Step 2: Signed Releases
The system in Step 1 gives users verifiable provenance about an artifact. This can show the source it came from and the tooling used to build and it. This is important, but it cannot tell you that the source code used is “correct”, as defined by the project. An example threat model here is a rollback or freeze attack, where an attacker is able to trick the user into installing a specific older version of the software. All builds can be authenticated back to their source code — we do not know if they were “authorized”.
This is where things get philosophical — what does it mean for an open source community to “authorize” an official release? For most projects this is implicit — someone with access to the releases page creates a release. Some projects use a pull request with approvals from multiple other maintainers before merge. Maintainers can define and follow their own decision-making process here, or not. This can be encoded formally into a policy with something like In-Toto or votes on an email list, but it often isn’t.
If you want to address this threat model, think up and document the policy for declaring a release. Follow this process, publicly. Reviews on a PR or +1s on an email list work fine here. Make it public. This should include the exact git commits somewhere. Document how to verify this all. The Node.js project does an amazing job here.
Encode this approval as another signature. If the automated signature from Part 1 authenticates a release, this manual signature on-behalf of the maintainers authorizes the release. Place this (different) public key in the repository also. Use KMS with an IAM role limited to maintainers. Audit access. Publish these signatures anywhere you can, including wherever the initial approvals were created (the pull request, ticket or email thread). Transparency logs are coming!
Other Stuff If You’re Really Paranoid/Concerned
This does not include TUF, explicitly. I think TUF is great for complex update systems, but it is still overwhelming for the majority of small projects. The time-stamping protocol is a must-have for anything that auto-updates, but it introduces too much operational complexity and risk for small projects. Are you auto-updating anything to customers? Use TUF. If not, you can skip it.
Lock down your build system. And your SCM system. This is way more important than anything above, but after you finish all of this, go back and lock down the systems even more. Disable all access and audit logins. Make builds hermetic. Declare all the inputs. No network access. No network access. The Kubernetes release group has done an amazing job here.
This does not include revocation. Key revocation just doesn’t work in update systems, especially in OSS. Your revocation system is Twitter or MITRE. Revoke artifacts, not keys. Treat compromised or tampered artifacts like any other vulnerable artifact. Your CVE scanners should detect these, not your PKI.

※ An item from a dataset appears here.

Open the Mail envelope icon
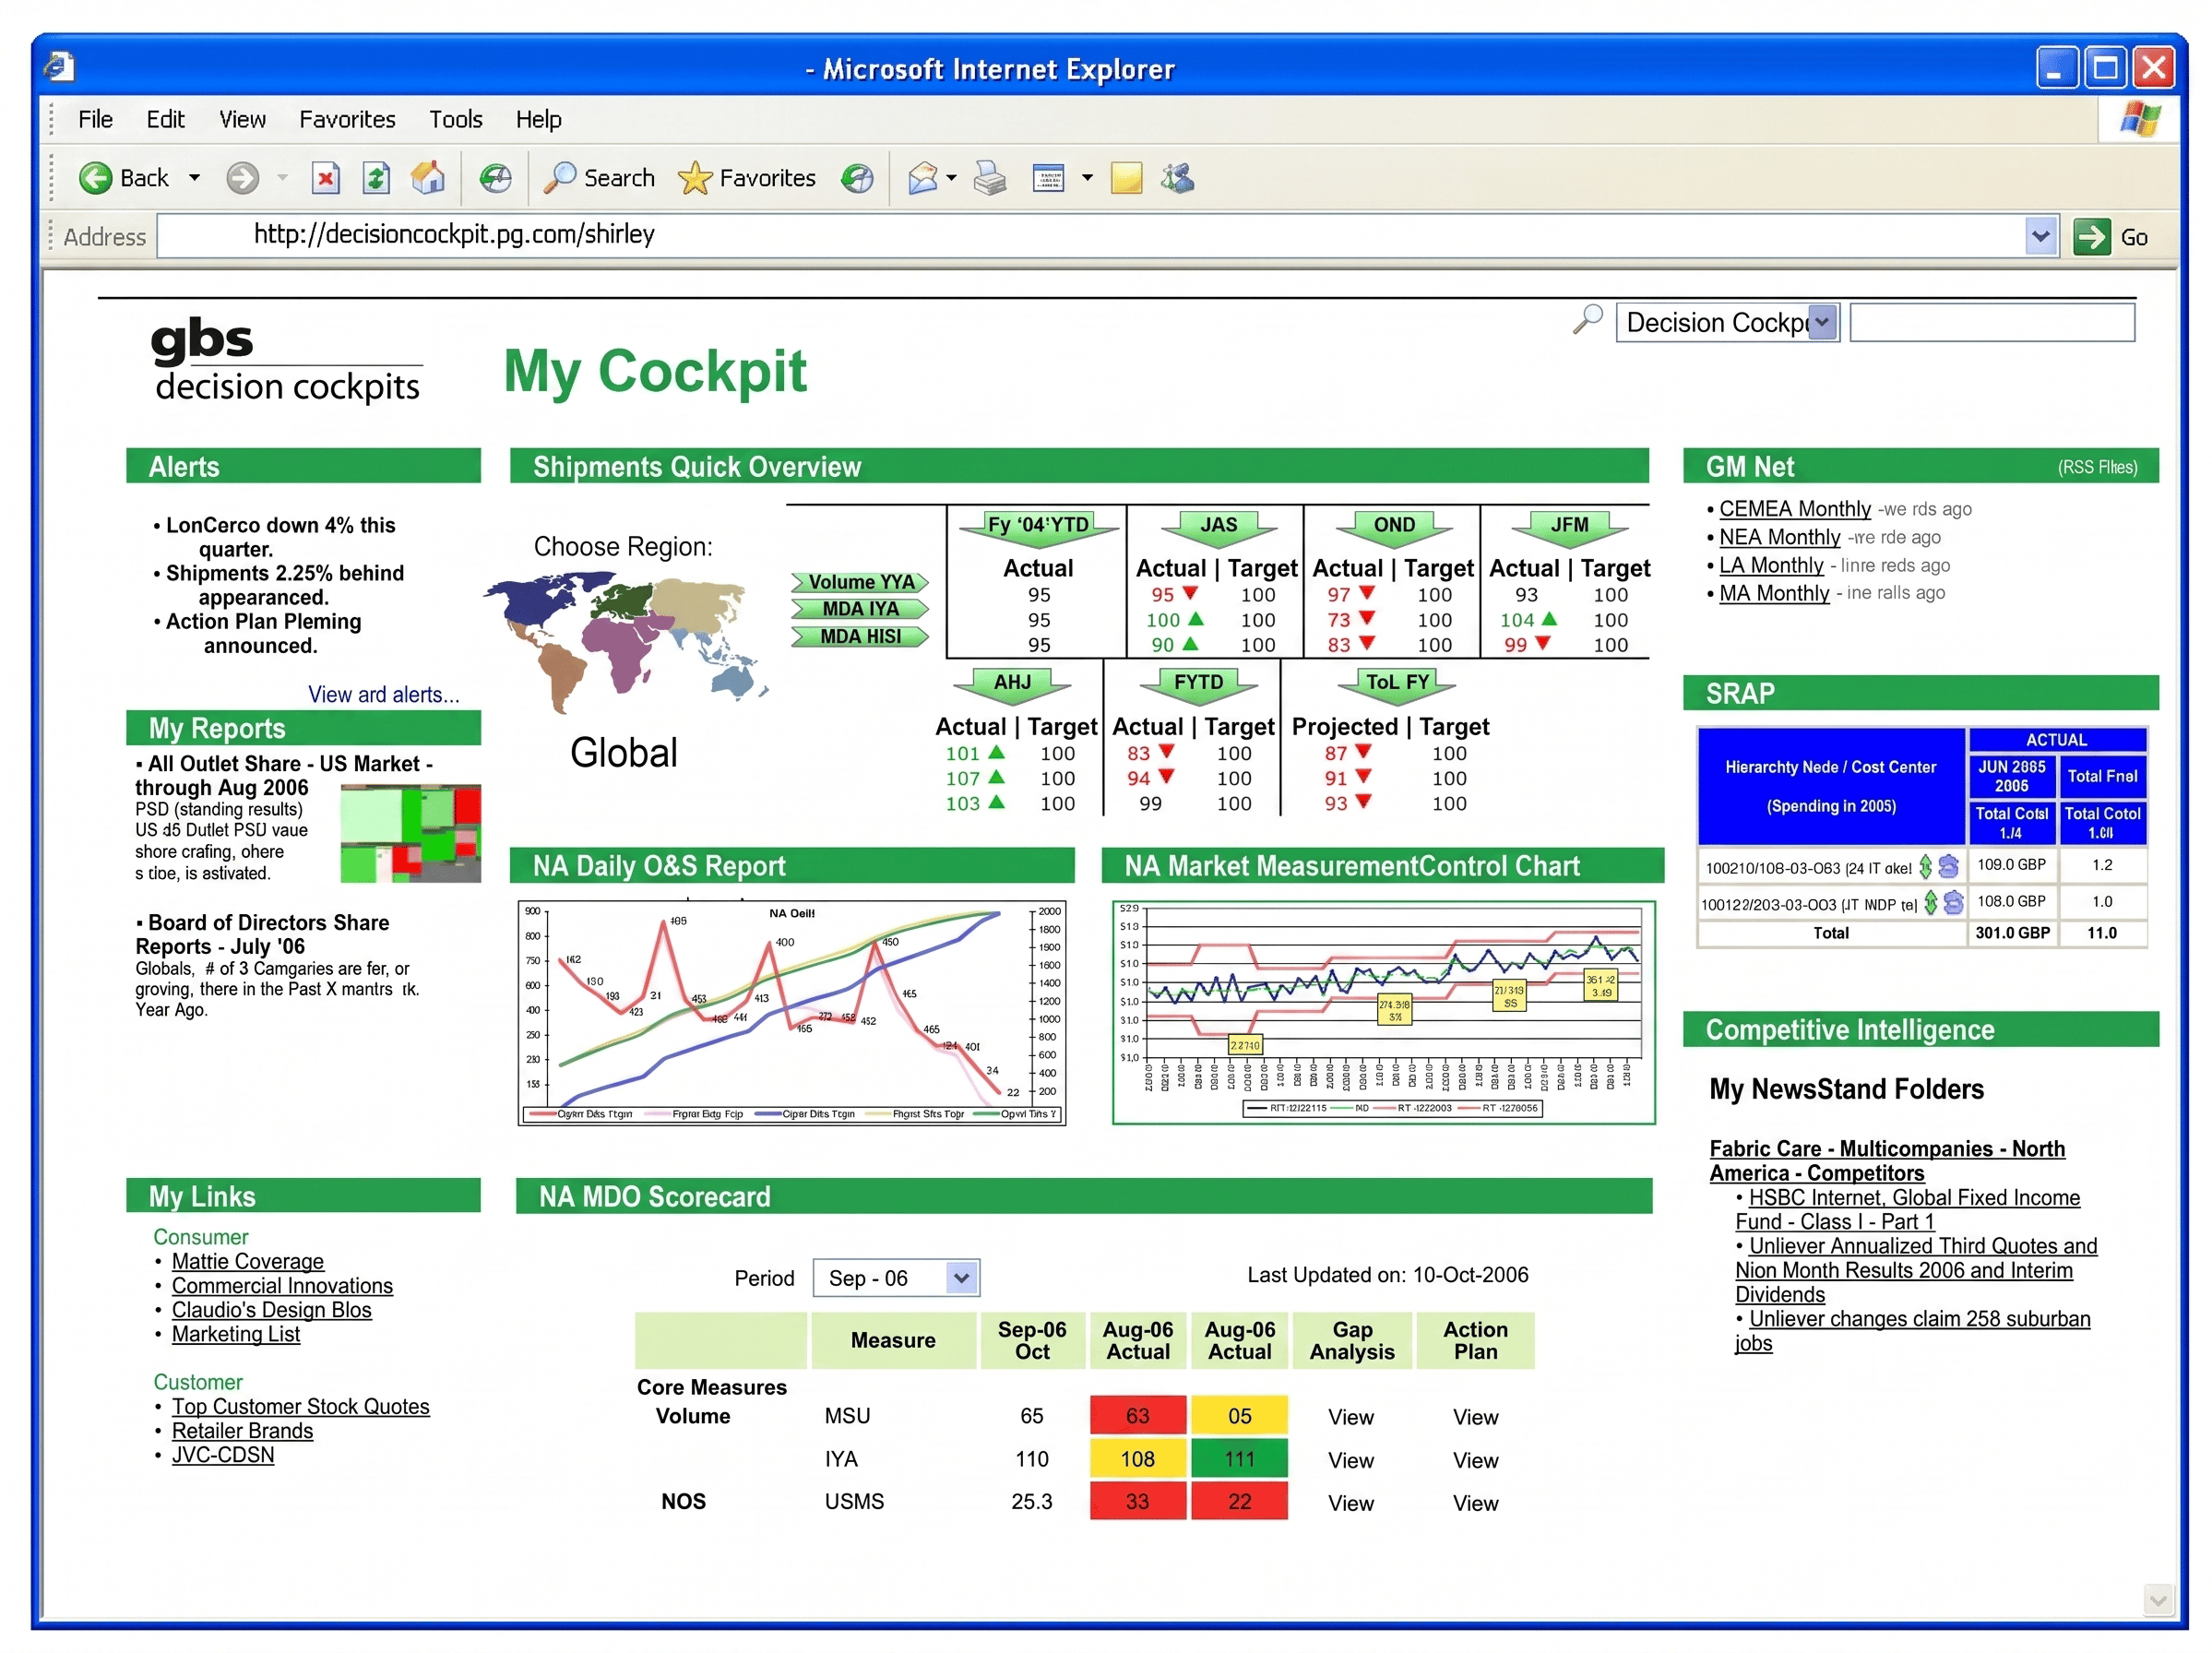Viewport: 2212px width, 1653px height. click(x=922, y=179)
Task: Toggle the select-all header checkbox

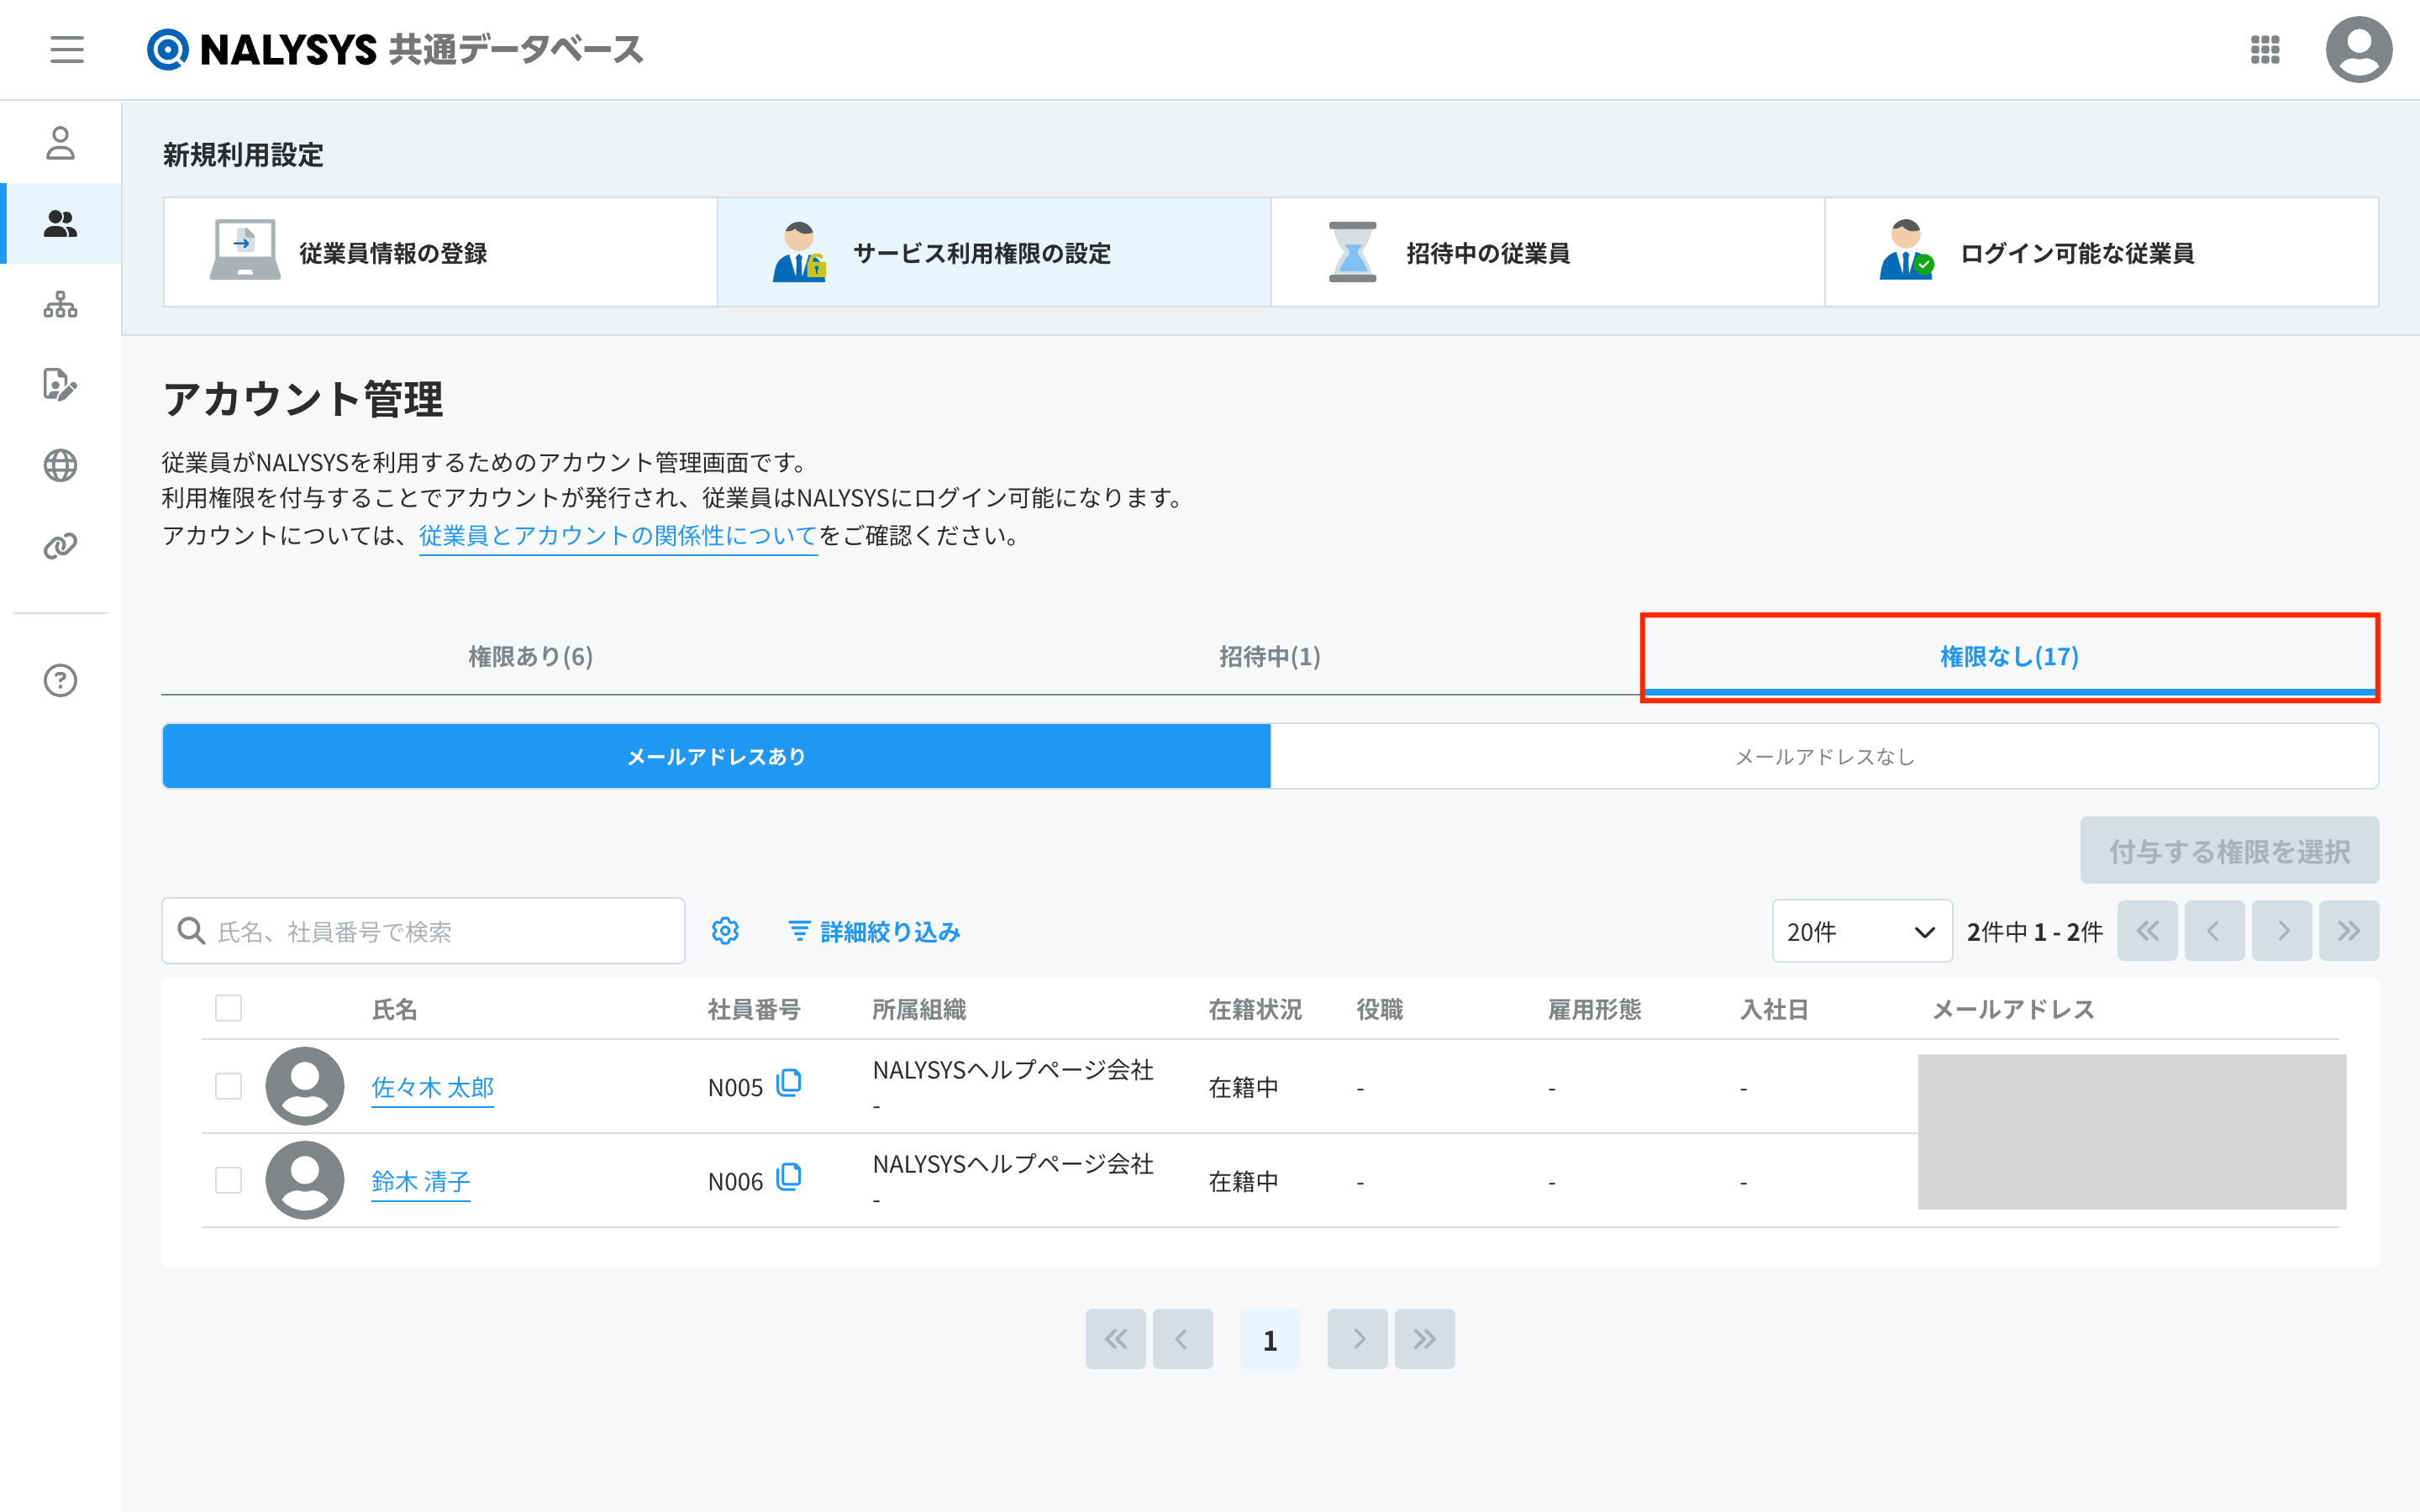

We’re making binary transparency easier and automatic in the Sigstore project. We’ll be able to protect you and your users against key compromise and targeted attacks with no action on your part. You’ll be able to integrate directly for automatic personal key management and offline signed-timestamps soon.
Large, public artifact repositories should prepare for a compromise and plan for recovery. PyPI has done a great job here. TUF key delegation is the best way to do this today. Keep a few root keys offline, require a quorum to sign the subordinate signing key. Rotate. Mix and match attacks can be scary here too. Use TUF.